Selected extract
· · · · · · ·

But USA Powerlifting didn’t see it that way.

In an email sent to Cooper in December, a representative from the organization wrote that her request for a medical exemption had been denied and that “male-to-female transgenders are not allowed to compete as females in our static strength sport, as it is a direct competitive advantage.”

I followed all the rules leading up to competing, and, like, my own beliefs aside, that should be enough,” Cooper told VICE News. “This is what happens, right? When trans people meet all the rules, they’ll just establish more rules to govern our bodies and our participation in society, and in sport.”

Then, in late January, after Cooper started speaking out about not being able to compete, the federation published a transgender policy banning transmasculine athletes who take testosterone, as well as all transfeminine athletes.

VICE News spent time with Cooper in her Minnesota home gym and traveled to Washington, D.C., to attend a meet where a lifter protested the transgender policy.

I followed all the rules leading up to competing.”

In its policy, USA Powerlifting claims that transmasculine athletes who take testosterone as part of their transition are essentially doping. Moreover, because some transfeminine powerlifters go through a male-typical puberty, the organization says those athletes will have traits such as “higher bone density,” that “even with reduced levels of testosterone, do not go away.” Therefore, USA Powerlifting believes that transfeminine athletes have an unfair advantage over cis women athletes.

· · · · · · ·

Records supplied

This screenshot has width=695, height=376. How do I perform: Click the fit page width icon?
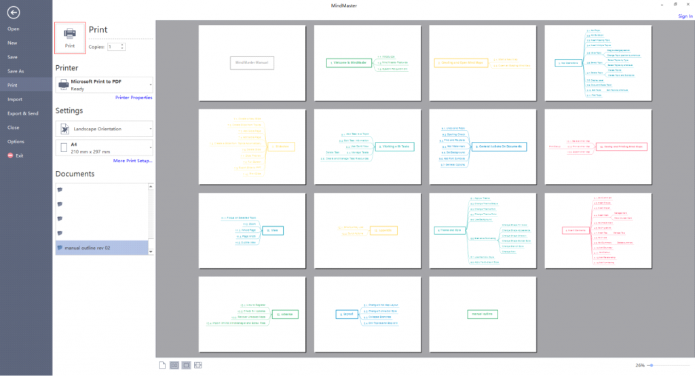tap(198, 365)
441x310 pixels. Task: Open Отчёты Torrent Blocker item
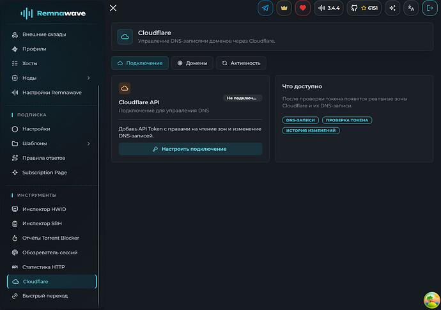point(52,238)
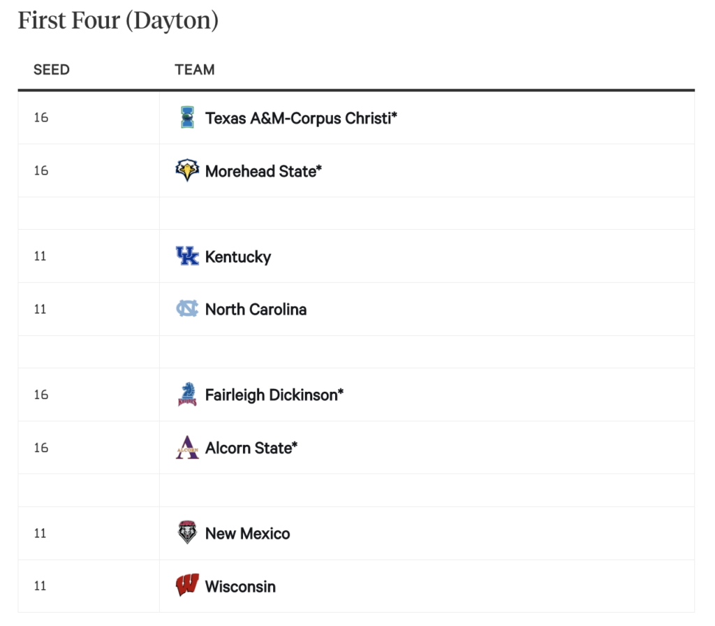Open the Texas A&M-Corpus Christi team name
This screenshot has width=715, height=626.
click(301, 118)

· · · · · · ·

Check your understanding
A - Summarize the passage about USA Powerlifting's transgender policy in two sentences.
B - Pick up the passage about USA Powerlifting's transgender policy after its last sentence and continue it.

Per-task answers
A - In December, USA Powerlifting denied Cooper's request for a medical exemption, saying male-to-female transgender athletes may not compete as females in its sport because doing so is a direct competitive advantage. In late January, after Cooper began speaking out, the federation published a policy that bans transmasculine athletes who take testosterone, whom it considers essentially doping, and all transfeminine athletes, whom it says keep traits such as higher bone density that give them an unfair advantage over cis women.

B -
“USA Powerlifting is not a fit for every athlete and for every medical condition or situation,” the federation wrote on its website.

USA Powerlifting’s transgender policy is “sloppy,” said Katrina Karkazis, a bioethicist at Yale University who works on sex testing regulations in sports and will soon publish a book on testosterone. The truth is more complicated. For one thing, there’s no evidence that going through a male-typical puberty will necessarily give transwomen or transfeminine individuals an advantage over cis women, according to Karkazis.

“I actually, as a woman, would find that insulting — as a woman athlete,” she said.

Individuals who suppress testosterone synthesis, like Cooper, may also experience side effects that could negatively affect their sports performance.

“You might lose some muscle mass by lowering your testosterone level,” Karkazis said. “And those drugs also have side effects that can include fatigue, that can include metabolic issues.”

As for testosterone, the hormone does have a physiological impact — it affects lean body tissue, for instance — but when it comes to sports, “you can’t assume that the people with the highest levels of testosterone do better,” Karkazis said.

And more fundamentally, testosterone can’t be used to create a clear distinction between male and female athletes — or cis and trans athletes, for that matter. That’s because elite athletes, male and female, sometimes produce the same amount of testosterone.

Since USA Powerlifting’s ban was put in place, a small number of unaffected powerlifters have protested the policy by “timing-out” during their lift attempts. They stand or sit in front of the barbell and intentionally refuse to lift.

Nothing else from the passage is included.